Something that doesn’t appear to be in Rizzo’s letter, though appears in the Report (though it is redacted–Bybee quotes it from the report in his response) is Rizzo’s claim that he didn’t think he had to go back and get each new torture program approved.
Rizzo’s recollection that neither Bellinger nor Yoo expected him to brief OLC “on every new variation or technique that comes up,” Report at 233,
Rizzo’s letter is nothing radical: it’s John Rizzo writing a letter that Yoo and Bybee could use to buttress their claim that “their client” (I’ll come back to this in a later post) knew how to use the memos. Rizzo claimed that he stopped asking for an advance declination after he was told no, that he did not view the Bybee One memo as a Get Out of Jail Free card, and that he focused primarily on the Bybee Two memo laying out specific techniques. If you ignore the statement Rizzo apparently made directly to OPR–that he felt free to approve torture that varied from the descriptions included in the Bybee Two memo–bthen it goes some way to rebut all the evidence that Yoo and Bybee oversaw the writing of a Get Out of Jail Free card.
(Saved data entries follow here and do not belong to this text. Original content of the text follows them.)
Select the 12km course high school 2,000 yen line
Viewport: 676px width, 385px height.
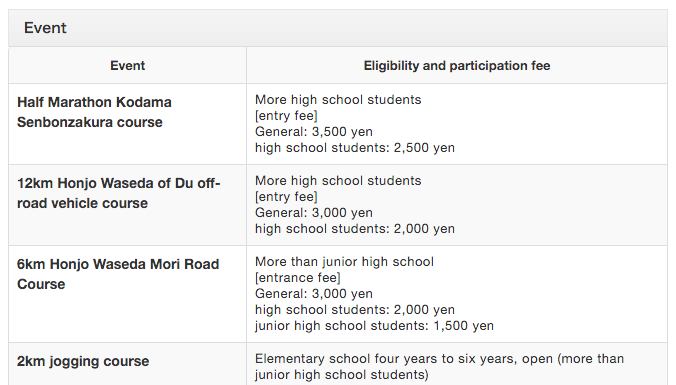(x=354, y=228)
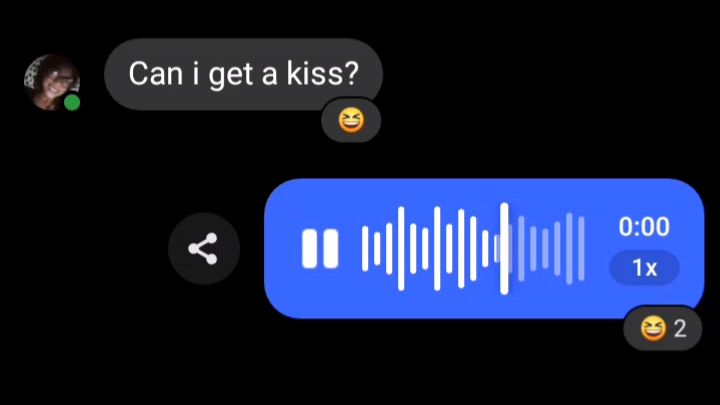The image size is (720, 405).
Task: Click the word "Can" in received message
Action: tap(156, 74)
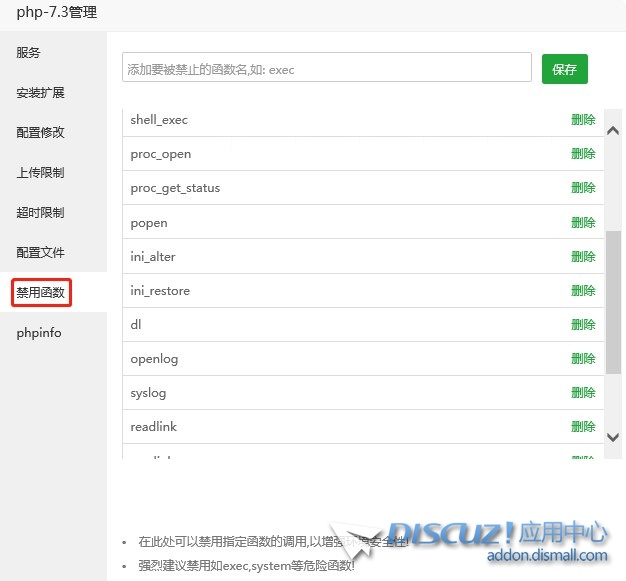Remove popen from disabled functions
Viewport: 626px width, 581px height.
(583, 223)
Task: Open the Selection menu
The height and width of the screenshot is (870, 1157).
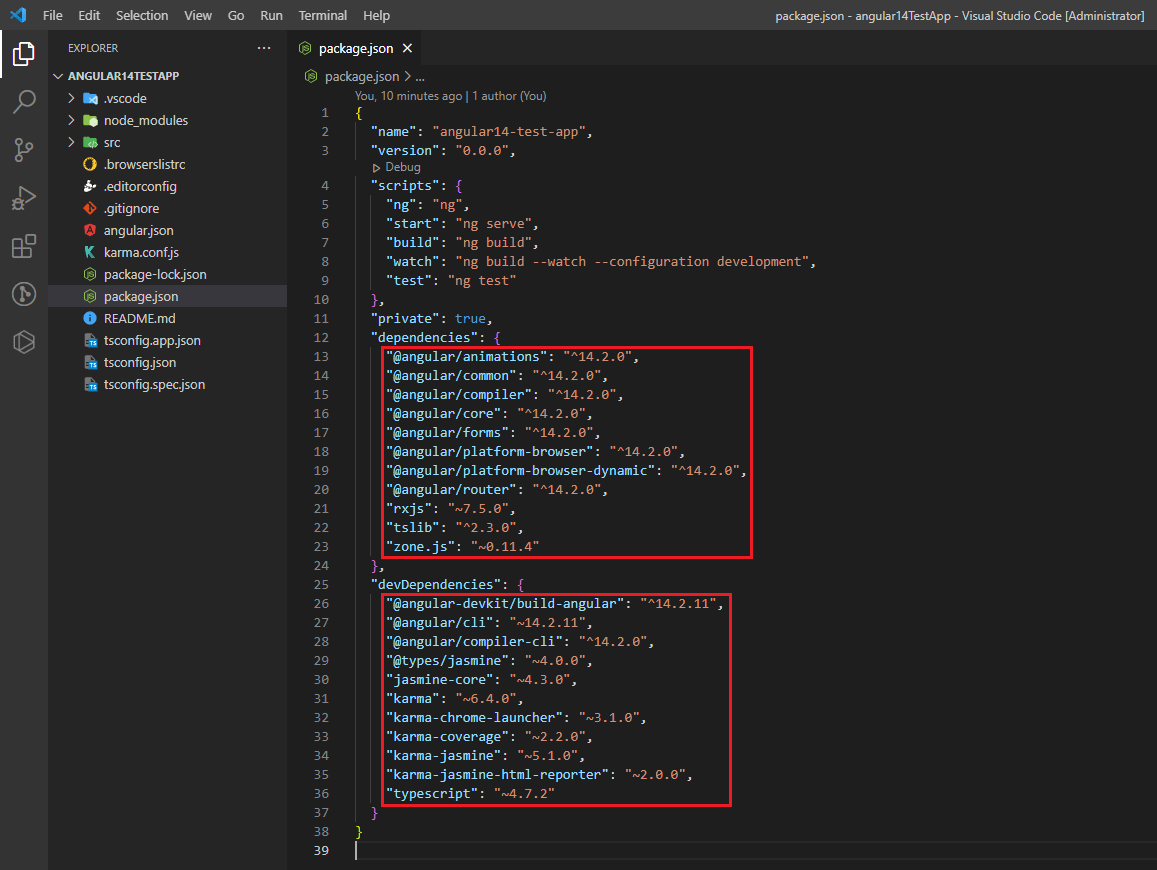Action: pyautogui.click(x=142, y=16)
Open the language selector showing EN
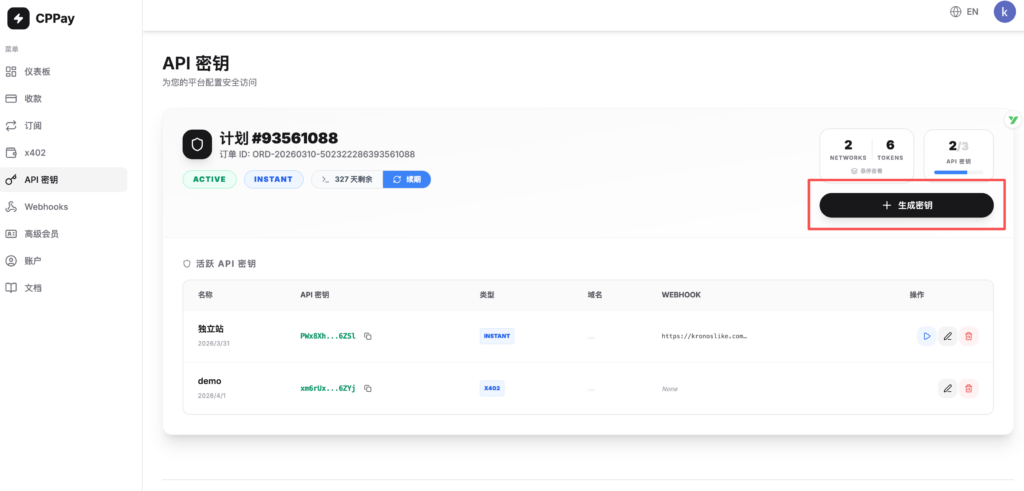 [964, 12]
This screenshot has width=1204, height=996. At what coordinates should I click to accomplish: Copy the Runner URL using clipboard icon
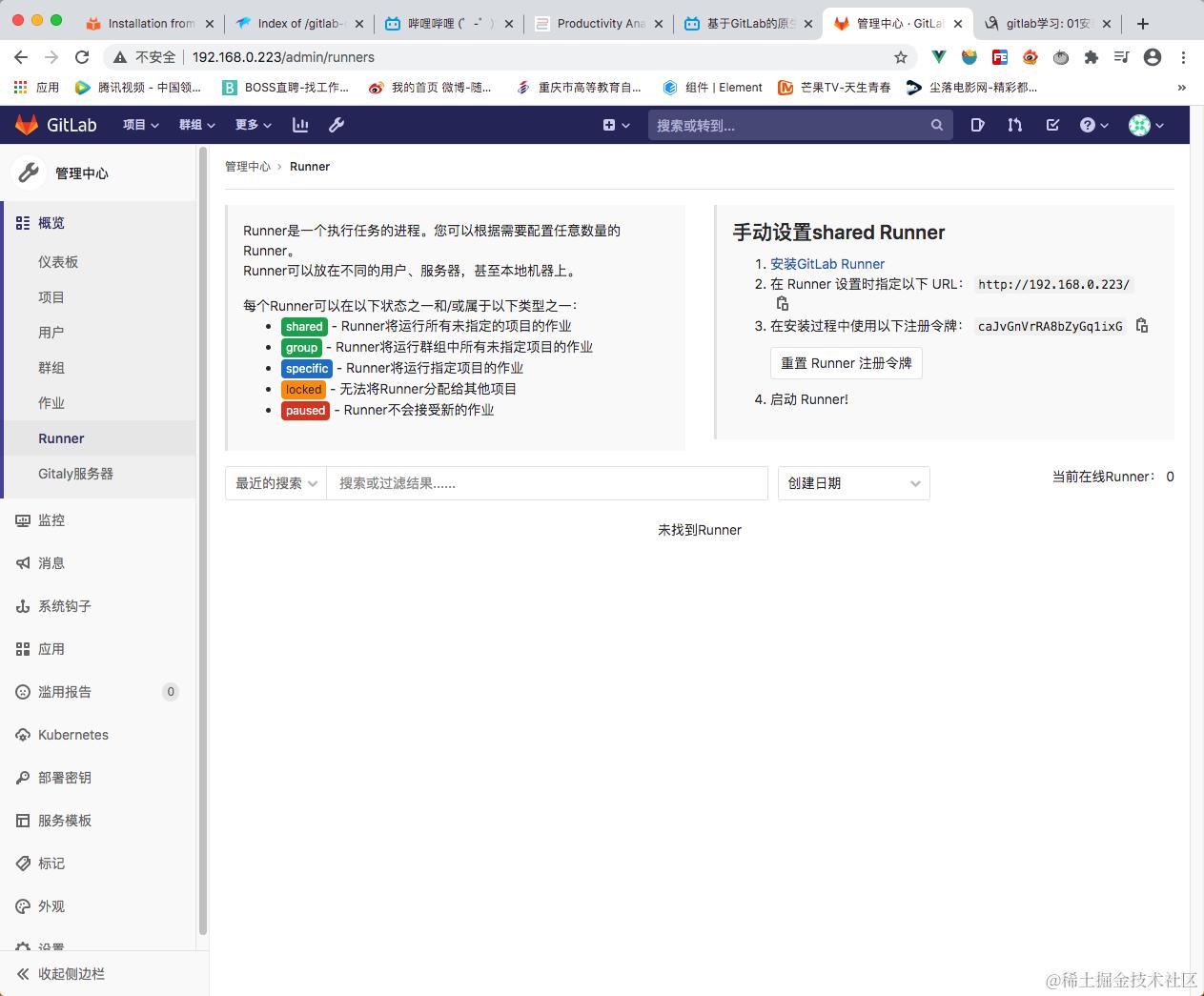click(782, 302)
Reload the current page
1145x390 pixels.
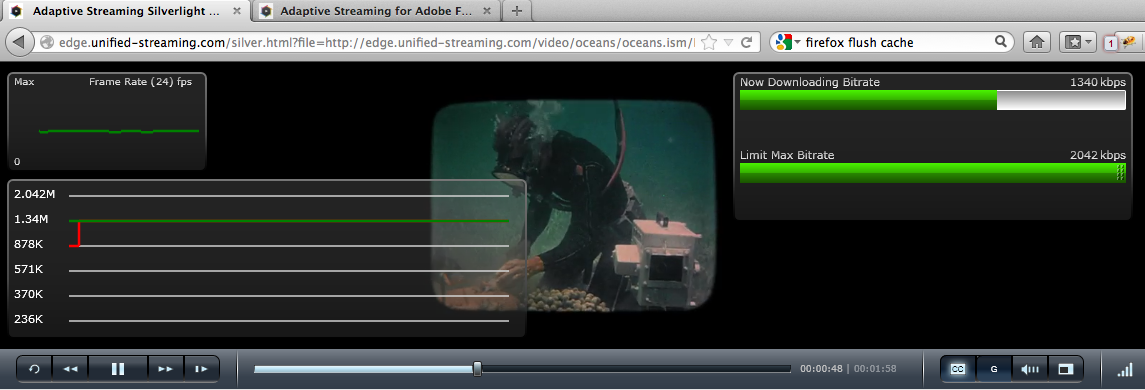tap(746, 42)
But in addition to that conflict, this letter crystallizes another question I’ve got about the CIA’s involvement.
The OPR report says that CIA wanted an advance declination from the very first discussions of the Bybee Memos–so as early as April 11, 2002. The report even suggests (though Rizzo denies it) that Rizzo brought a draft advance declination to a meeting in that timeframe. Chertoff refused the advance declination in a meeting on July 13 and after that directed Yoo to write CIA a letter informing them of that refusal (Yoo drafted it a few days later but never sent it). On July 16, Addington appears to have instructed Yoo to include the Commander in Chief and affirmative defense sections to accomplish the same purpose. On July 24, Yoo gave Rizzo oral approval to use attention grasp, walling, facial hold, cramped confinement, and wall standing. It wasn’t until July 26, when OLC was giving oral approval for waterboarding (but not, because it would take too much time, mock burial) that CIA first asked for written approval for specific torture techniques.
Particularly given Rizzo’s claim that he was primarily interested in the Bybee Two memo, purportedly a document placing strict limits on torture, even though Rizzo admitted to OPR that he felt free to free-lance from there, why did CIA wait until after almost two weeks Chertoff refused to give CIA an advance declination until they even asked for the Bybee Two memo?
In other words, John Rizzo writes a nice fairy tale in his letter for Yoo and Bybee. But his story appears not to correlate with his actions on the memos at all.